If you recall in 2014, Facebook’s Mark Zuckerberg bought virtual reality (VR) leader Oculus for $2 billion (€1.8 billion). At that point, buying Oculus seemed rather odd, given the disparate worlds of social media and VR. But Zuckerberg had a vision back then of making Oculus a platform for a host of nongaming experiences, like watching sports, studying, and consulting with doctors.
Zuckerberg’s vision seems to be coming to fruition. Already, there is an Oculus Education division, with The Verge reporting on its pilot programs in educational institutes in Seattle, Taiwan, and Japan. And Oculus just released three education-related VR experiences: Breaking Boundaries in Science, Titanic VR, and Hoover Dam: IndustrialVR.
Virtual reality has already been implemented across many industries. Oculus even streamed a selection of FIFA World Cup 2018 matches in VR for free last year. An article on the impact of technology on sports by Coral explains that so far VR is being used primarily to improve the fan experience and giving them the chance to get closer to the action. This technology allows fans to experience the same surroundings and feelings that their heroes experience every week. Oculus is also forging partnerships with sports channels worldwide, and notably, NextVR to stream Bundesliga matches in the future.
But Zuckerberg’s Oculus isn’t alone in pushing VR to the mainstream. Google is also bringing VR experiences to the market, primarily through partnerships with companies that aren’t necessarily into VR, but with material that people are sure to want. So far, Google VR has partnerships with Netflix (for immersive streaming), IMAX (for watching movies), and even Lionsgate (for VR game tie-ins).
VR is about Entertainment
For all the progress VR has made in other industries (i.e. in education, sports, etc.), the first thing that still comes to most people’s minds when they hear virtual reality is entertainment. VR, however, can potentially offer more as the technology can bring people to seemingly different worlds and make the impossible seem possible — all in a cost-effective way. VR, for example, is now used in theme parks, like at the Oriental Science Fiction Valley in China. Hailed as the world’s first VR theme park by VR Focus, the Oriental Science Fiction Valley includes over 30 VR attractions as well as a studio to produce VR movies.
Advancements in head-mounted displays (e.g., Google Daydream and Oculus Go) are also making it possible for people to use VR in a variety of ways and settings, like playing games or watching sporting events and movies. This means that when you’re watching a movie via platforms like Bigscreen and CineVR, the whole experience is improved. These VR platforms, along with new VR standalone headsets like the Oculus Quest, which allow for VR entertainment anywhere, can “transport” people to a virtual cinema as they watch movies on a big virtual screen. These headsets also enable you to “visit” tourist spots from the comfort of your own home, and enjoy interactive and immersive rides in a theme park.
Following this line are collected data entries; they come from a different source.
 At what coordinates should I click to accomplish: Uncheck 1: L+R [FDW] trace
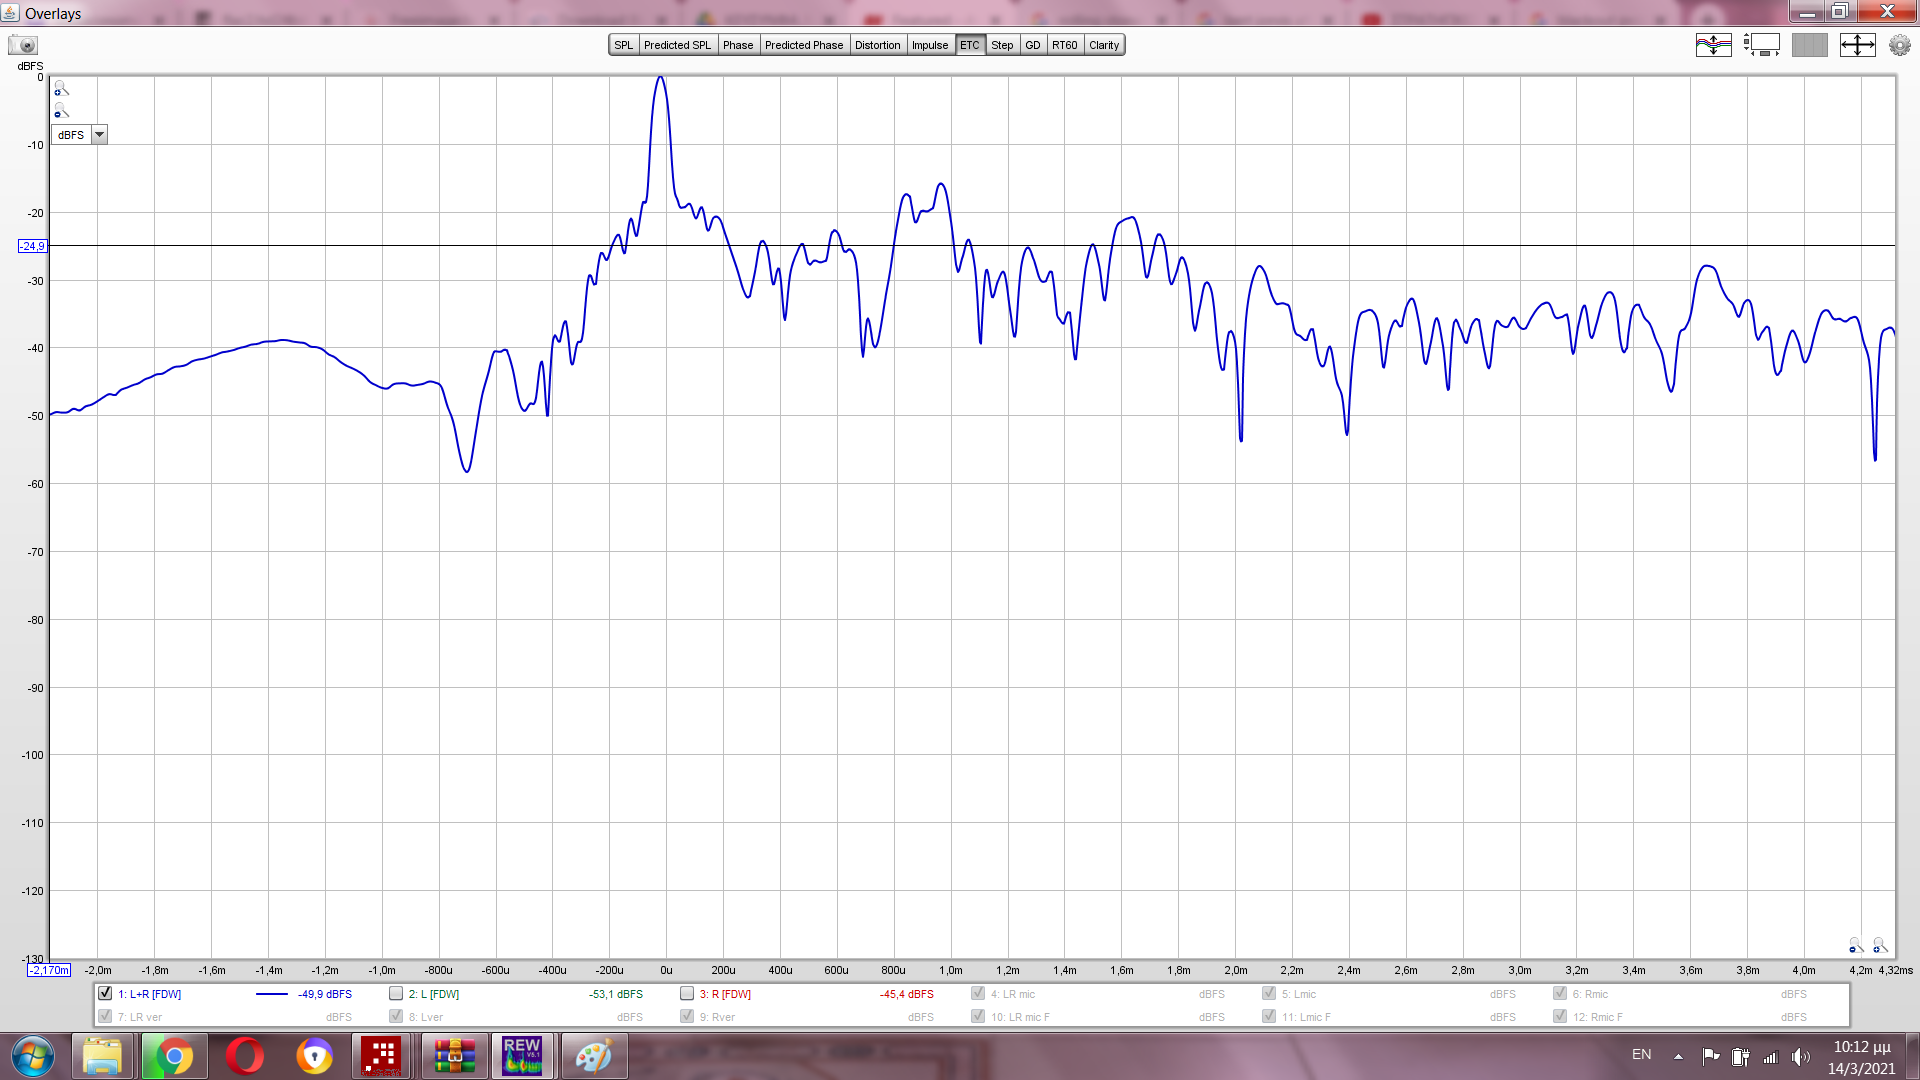coord(105,994)
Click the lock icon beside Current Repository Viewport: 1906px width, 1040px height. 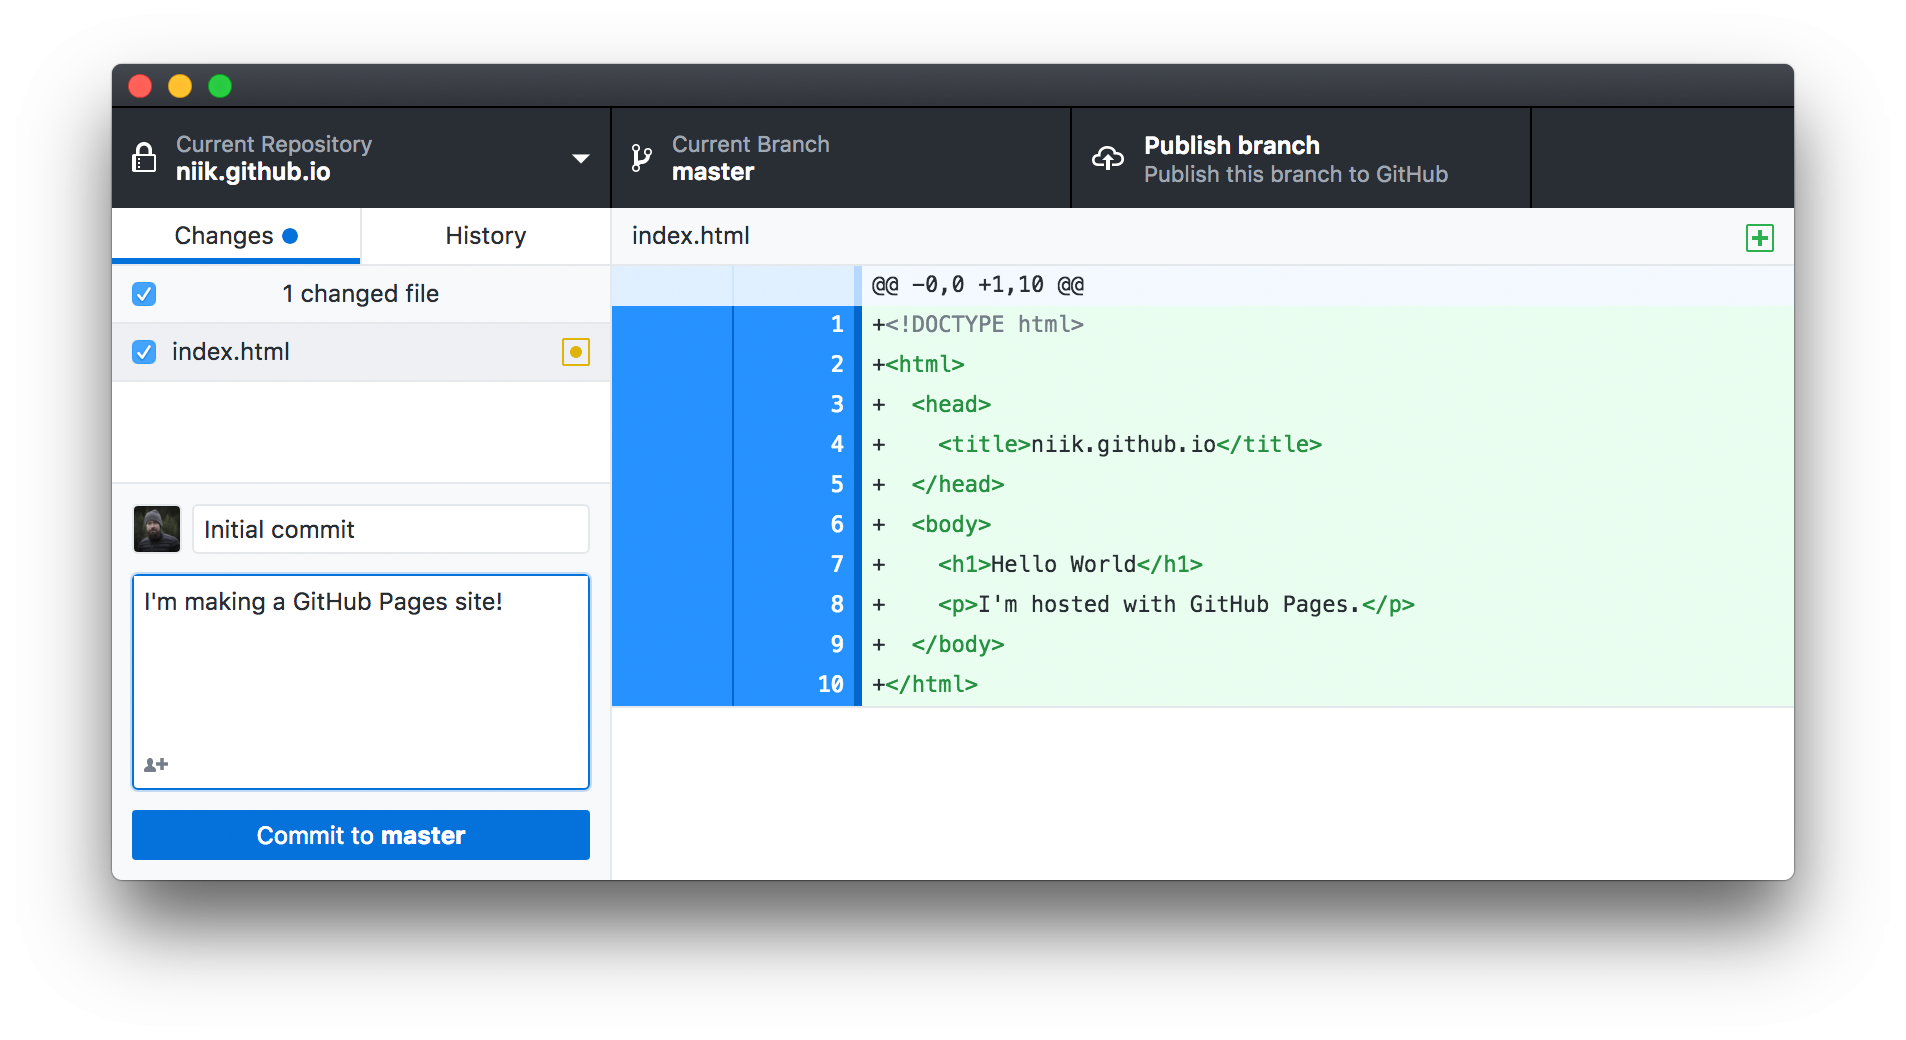[144, 157]
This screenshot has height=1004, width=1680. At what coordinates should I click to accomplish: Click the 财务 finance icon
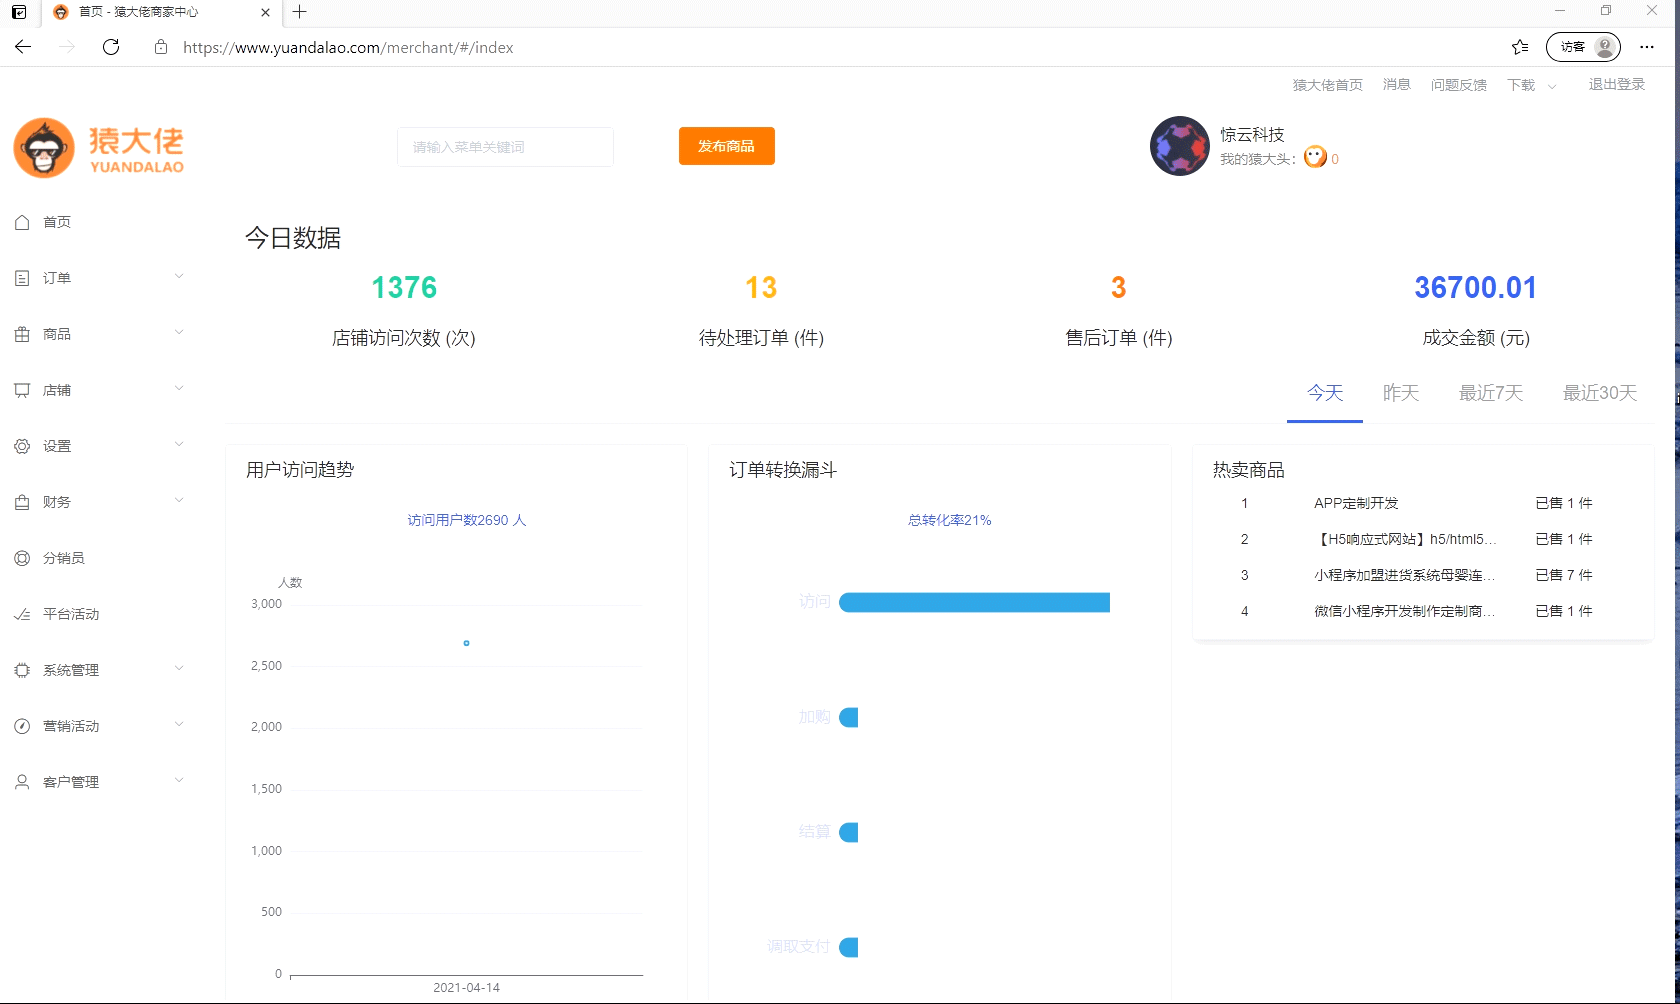point(22,502)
More importantly, the development of the Oculus Quest will soon lead to mixed reality, the convergence of virtual reality and augmented reality. As Variety explains in its review of the Oculus Quest, VR and AR “have long proceeded on separate tracks,” though those tracks seem well on their way to converging. Oculus’s newest offering may have just laid the groundwork for that future with its innovative guardian system; integrated cameras show greyscale views of the physical world as a means for the user to track 3D space (to prevent bumping into something in the physical world). While mixed reality is still a concept, it can be a game-changer, one that will push both VR and AR into the mainstream.